With its acquisition of San Diego stock brokerage Caris & Co. last week, West L.A. investment bank B. Riley & Co. has ventured further into territory from which others are retreating.

The pickup adds about 25 employees to B. Riley’s sales, research and trading desks – at a time when demand for such services from smaller firms is waning. Several boutique stock brokerages have shuttered this year, including San Francisco’s ThinkEquity LLC and New York’s WJB Capital Group.

B. Riley’s move, which boosts the firm’s head count to 97, is not the first time it has scooped up talent in those struggling areas of business. Last year, the firm hired about 10 analysts and salespeople jettisoned from San Francisco’s Merriman Capital Inc. after Merriman decided to cut back on research for institutional investors due to poor demand.

“You’ve seen a lot of firms struggle,” said Chairman Bryant Riley. “We think it’s a great opportunity for us.”

Despite being founded as a stock trading firm in 1997, B. Riley today makes its largest chunk of revenue on helping companies raise money in the capital markets and advising on mergers and acquisitions. It got into investment banking after acquiring Irvine boutique bank Friend & Co. in 2003.

Driven by such business, the firm has had a strong year, Riley said, with overall revenue up 28.5 percent so far year over year. In May, B. Riley acted as sole underwriter in a $100 million stock offering for San Diego’s Kratos Defense & Security Solutions Inc.

However, the firm’s revenue from sales and trading are down 6 percent this year. Declining commissions, low stock trading activity and the rise of computerized stock trading have made times tough for many stock brokerages.
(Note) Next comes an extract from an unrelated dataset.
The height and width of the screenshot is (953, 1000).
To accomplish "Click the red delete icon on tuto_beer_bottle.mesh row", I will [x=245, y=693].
In addition to ThinkEquity and WJB Capital, New York firms Ticonderoga Securities and Rodman & Renshaw also closed this year.

Despite that, B. Riley is building out that side of the business with the Caris move, adding researchers and salespeople specializing in technology and consumer companies. For Riley, the move is a bet that stock trading is going to start increasing, which would benefit his firm due to the reduction in competitors handling such business.
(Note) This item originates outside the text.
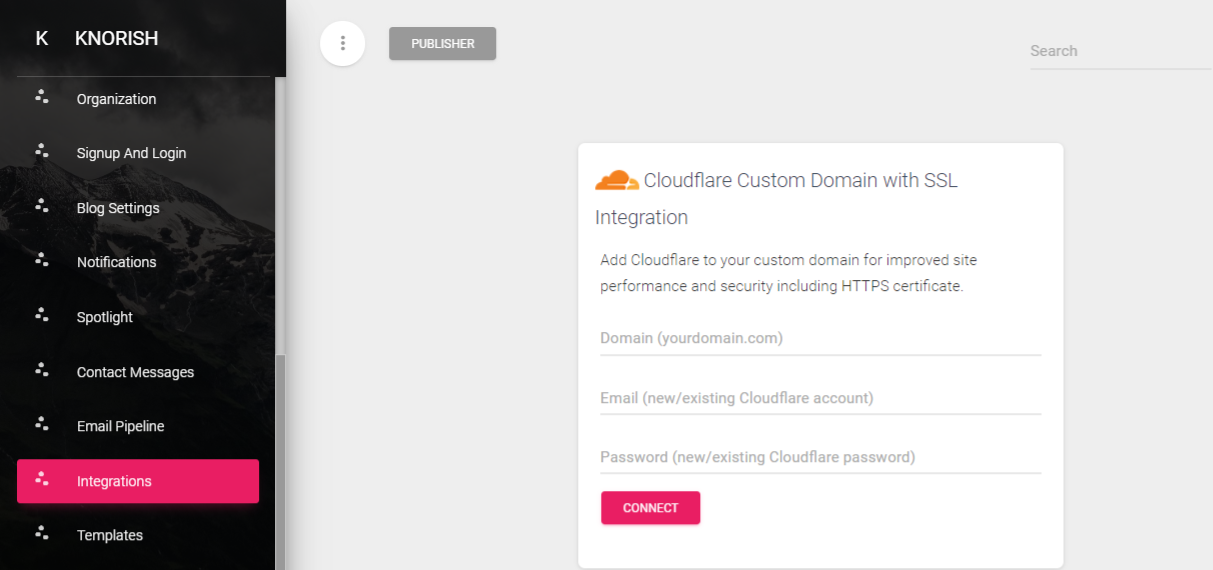The height and width of the screenshot is (570, 1213).
Task: Click the Cloudflare orange cloud logo
Action: click(617, 181)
“There are fewer companies out there precisely when equities are coming more into favor,” he said.

Riley’s customers mostly are institutional investors, including some hedge funds, although it does have some individual retail clients.

The terms of the deal with Caris were not disclosed. The acquisition will expand B. Riley’s New York, San Francisco and Boston offices, while giving it a presence in new markets such as Atlanta.

Caris’ founder, Darren Caris, will come on as director of capital markets, overseeing the firm’s research, sales and trading.

Caris said that he began looking at partnering with another firm about 18 months ago when stock trading business began softening industrywide, choosing B. Riley out of about 15 potential acquirers.

“Critical mass is now much more important than it was in the past. Three or four years ago, you could be a 15-person boutique and have a decent level of success,” he said. “What we can now be is a viable alternative to the larger investment banks.”